A circle has the center of A and the radius of 5. |BC| = 8; |AC|=|AB|=5
Find the area of the gray bit of the circle.
Use the cos rule to find angle A (I will use radians because it's easier)
$\displaystyle \cos A = \frac{b^2+c^2-a^2}{2bc} = \frac{5^2+5^2-8^2}{2 \cdot 5 \cdot 5} = -\frac{7}{25}$
$\displaystyle A = \arccos \left(-\frac{7}{25}\right) \approx 1.855$
The area of a sector is given by $\displaystyle A = \frac{1}{2}r^2 \theta$. In this case $\displaystyle \theta$ is angle A and $\displaystyle r=5$
$\displaystyle A_s = \frac{1}{2} \cdot 5^2 \cdot \arccos \left(-\frac{7}{25}\right)$
Since this includes the white triangle we must remove it's area which is given by $\displaystyle A_t = \frac{1}{2} bc \sin A = \frac{1}{2} \cdot 5^2 = \frac{25}{2}$
$\displaystyle A_g = A_s - A_t = \frac{1}{2} \cdot 5^2 \cdot \arccos \left(-\frac{7}{25}\right) - \frac{25}{2}$
Evaluate for the answer, I get an answer of $\displaystyle 10.7 \text{ 3sf }$

◆ Information provided:
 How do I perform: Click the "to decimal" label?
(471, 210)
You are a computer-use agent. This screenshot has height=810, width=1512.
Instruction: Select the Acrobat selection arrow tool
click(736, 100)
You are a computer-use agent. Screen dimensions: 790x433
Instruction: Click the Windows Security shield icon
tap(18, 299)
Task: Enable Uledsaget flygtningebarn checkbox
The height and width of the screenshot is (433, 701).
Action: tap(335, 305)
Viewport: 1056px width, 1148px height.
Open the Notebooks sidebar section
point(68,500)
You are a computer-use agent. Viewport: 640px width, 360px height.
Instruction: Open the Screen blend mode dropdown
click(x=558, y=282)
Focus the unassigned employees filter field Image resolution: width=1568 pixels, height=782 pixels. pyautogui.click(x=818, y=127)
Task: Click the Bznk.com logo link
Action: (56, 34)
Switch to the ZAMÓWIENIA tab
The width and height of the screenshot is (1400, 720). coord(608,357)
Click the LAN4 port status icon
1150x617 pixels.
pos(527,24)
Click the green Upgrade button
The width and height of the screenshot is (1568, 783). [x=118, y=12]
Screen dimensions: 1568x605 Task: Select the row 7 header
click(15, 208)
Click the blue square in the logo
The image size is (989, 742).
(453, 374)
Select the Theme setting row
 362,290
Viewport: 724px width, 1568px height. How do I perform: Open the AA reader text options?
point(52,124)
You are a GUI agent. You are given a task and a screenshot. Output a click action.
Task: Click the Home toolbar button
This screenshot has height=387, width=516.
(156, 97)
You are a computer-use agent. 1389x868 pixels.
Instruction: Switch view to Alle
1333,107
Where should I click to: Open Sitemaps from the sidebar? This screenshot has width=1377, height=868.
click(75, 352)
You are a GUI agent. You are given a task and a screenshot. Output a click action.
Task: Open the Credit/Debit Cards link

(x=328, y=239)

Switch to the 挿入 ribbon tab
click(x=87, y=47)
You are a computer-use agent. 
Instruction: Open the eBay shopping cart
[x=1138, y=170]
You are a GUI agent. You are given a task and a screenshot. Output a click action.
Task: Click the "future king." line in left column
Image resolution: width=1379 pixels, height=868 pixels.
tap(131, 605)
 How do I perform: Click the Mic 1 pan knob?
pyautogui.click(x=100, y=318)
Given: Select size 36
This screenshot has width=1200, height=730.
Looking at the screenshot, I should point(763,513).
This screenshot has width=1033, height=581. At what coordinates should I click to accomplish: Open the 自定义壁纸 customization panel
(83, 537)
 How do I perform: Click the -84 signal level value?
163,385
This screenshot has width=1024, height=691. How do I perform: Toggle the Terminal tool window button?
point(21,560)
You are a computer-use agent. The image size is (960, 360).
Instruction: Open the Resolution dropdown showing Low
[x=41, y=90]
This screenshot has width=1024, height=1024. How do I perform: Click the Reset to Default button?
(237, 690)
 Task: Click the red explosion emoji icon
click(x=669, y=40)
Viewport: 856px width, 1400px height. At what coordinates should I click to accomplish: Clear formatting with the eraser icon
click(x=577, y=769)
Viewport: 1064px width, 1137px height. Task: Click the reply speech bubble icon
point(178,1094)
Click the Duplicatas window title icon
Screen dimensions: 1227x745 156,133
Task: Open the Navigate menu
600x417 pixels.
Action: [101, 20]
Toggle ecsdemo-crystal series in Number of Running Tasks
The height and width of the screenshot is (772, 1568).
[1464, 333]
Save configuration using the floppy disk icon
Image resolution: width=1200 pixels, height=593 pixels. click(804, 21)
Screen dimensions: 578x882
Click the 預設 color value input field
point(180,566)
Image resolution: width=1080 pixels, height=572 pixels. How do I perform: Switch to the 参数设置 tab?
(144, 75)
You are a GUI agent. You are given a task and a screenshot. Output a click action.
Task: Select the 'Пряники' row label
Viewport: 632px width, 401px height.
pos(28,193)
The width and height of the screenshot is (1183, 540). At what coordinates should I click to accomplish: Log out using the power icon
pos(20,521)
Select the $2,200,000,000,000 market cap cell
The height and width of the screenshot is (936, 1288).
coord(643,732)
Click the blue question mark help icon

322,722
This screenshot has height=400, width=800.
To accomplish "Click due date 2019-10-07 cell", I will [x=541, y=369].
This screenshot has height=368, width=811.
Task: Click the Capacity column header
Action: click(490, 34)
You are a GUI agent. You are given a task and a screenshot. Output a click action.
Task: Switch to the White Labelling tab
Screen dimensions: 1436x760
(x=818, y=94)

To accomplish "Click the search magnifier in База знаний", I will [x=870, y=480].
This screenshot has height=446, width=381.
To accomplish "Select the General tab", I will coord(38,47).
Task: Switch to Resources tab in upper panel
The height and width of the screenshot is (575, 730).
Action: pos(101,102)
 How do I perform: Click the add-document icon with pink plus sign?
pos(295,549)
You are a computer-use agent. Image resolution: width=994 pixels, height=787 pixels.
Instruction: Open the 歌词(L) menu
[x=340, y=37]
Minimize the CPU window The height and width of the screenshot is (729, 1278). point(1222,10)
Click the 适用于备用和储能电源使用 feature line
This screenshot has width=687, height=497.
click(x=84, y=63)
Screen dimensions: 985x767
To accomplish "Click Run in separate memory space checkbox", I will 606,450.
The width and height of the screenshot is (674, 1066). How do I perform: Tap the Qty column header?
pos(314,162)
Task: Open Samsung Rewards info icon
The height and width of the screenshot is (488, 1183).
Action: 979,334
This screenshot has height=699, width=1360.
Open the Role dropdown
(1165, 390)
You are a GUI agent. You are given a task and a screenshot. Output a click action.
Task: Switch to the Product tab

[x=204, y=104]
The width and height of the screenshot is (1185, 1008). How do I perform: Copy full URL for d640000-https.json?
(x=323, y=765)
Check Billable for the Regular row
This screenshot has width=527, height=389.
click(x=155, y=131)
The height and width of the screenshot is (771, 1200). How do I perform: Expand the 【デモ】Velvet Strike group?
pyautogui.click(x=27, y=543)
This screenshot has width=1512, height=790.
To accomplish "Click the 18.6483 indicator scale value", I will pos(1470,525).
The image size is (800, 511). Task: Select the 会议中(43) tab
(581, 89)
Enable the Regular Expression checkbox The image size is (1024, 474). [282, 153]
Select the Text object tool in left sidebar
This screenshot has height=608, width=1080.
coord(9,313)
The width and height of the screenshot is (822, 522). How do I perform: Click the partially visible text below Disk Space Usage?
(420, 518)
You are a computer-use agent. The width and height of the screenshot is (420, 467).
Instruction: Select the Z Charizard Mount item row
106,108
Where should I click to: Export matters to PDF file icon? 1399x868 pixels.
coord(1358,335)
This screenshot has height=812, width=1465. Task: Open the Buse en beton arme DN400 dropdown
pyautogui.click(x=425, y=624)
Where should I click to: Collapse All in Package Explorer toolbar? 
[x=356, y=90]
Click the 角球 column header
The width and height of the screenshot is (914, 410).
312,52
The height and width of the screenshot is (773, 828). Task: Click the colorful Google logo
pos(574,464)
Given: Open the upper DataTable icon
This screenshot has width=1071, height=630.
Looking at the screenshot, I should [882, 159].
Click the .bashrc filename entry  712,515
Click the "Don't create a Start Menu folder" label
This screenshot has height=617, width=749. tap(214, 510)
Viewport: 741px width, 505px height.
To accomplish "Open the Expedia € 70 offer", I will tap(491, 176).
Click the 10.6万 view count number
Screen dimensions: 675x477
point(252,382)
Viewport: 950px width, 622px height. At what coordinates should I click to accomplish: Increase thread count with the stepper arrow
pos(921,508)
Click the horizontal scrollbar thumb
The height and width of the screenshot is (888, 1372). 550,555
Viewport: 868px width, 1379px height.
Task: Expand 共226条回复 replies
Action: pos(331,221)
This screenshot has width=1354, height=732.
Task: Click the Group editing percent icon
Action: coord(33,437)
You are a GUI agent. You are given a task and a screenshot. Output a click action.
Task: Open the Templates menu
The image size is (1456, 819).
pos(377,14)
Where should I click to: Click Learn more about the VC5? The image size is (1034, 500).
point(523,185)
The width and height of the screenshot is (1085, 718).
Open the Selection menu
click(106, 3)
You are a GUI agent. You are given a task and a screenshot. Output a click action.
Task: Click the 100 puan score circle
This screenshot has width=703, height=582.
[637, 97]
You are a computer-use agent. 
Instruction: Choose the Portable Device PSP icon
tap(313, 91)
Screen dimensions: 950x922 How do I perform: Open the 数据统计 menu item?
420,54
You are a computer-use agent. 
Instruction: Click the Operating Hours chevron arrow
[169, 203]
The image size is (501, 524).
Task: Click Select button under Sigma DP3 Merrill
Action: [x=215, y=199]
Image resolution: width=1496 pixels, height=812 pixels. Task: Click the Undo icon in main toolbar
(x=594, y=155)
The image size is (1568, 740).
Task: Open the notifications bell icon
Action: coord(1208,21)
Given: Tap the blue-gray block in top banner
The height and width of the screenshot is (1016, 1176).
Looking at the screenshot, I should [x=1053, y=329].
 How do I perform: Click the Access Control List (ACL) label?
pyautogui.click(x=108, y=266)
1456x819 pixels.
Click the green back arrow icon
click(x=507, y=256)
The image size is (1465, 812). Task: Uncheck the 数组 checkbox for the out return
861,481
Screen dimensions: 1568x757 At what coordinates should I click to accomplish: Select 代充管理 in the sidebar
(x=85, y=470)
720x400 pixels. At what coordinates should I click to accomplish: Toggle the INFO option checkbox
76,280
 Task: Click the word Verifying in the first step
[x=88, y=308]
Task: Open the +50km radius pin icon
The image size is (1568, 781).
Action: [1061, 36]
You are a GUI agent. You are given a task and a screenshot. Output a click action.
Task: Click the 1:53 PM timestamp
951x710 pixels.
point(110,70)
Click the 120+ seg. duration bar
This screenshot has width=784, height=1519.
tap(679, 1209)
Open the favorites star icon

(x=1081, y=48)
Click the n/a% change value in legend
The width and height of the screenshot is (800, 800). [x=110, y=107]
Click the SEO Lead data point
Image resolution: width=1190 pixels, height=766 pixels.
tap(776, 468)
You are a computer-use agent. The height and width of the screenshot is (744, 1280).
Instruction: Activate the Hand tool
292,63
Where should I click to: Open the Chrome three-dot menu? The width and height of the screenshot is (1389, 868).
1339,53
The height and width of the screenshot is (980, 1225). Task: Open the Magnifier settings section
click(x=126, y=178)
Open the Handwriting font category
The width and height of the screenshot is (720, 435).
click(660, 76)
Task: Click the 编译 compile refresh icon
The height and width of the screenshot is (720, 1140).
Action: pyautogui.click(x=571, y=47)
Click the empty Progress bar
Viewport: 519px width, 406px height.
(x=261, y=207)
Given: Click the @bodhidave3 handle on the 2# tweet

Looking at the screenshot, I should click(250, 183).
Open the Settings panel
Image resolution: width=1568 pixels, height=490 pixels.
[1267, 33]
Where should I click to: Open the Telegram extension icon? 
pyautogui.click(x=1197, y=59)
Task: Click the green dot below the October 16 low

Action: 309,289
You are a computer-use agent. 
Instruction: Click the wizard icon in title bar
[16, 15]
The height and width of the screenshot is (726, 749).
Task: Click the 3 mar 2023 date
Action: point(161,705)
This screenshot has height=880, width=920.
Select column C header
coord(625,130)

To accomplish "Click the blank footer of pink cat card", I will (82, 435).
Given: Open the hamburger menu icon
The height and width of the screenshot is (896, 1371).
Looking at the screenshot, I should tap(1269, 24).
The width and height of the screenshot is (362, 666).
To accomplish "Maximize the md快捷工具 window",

◆ Set tasks:
A – In the circle problem, which rule is used to find angle A?
B – Could you copy the passage of the circle problem starting at "A circle has" and ending at "because it's easier)"?
You won't need the rows for this.

◆ Solutions in order:
A – The cosine rule.

B –
A circle has the center of A and the radius of 5. |BC| = 8; |AC|=|AB|=5
Find the area of the gray bit of the circle.
Use the cos rule to find angle A (I will use radians because it's easier)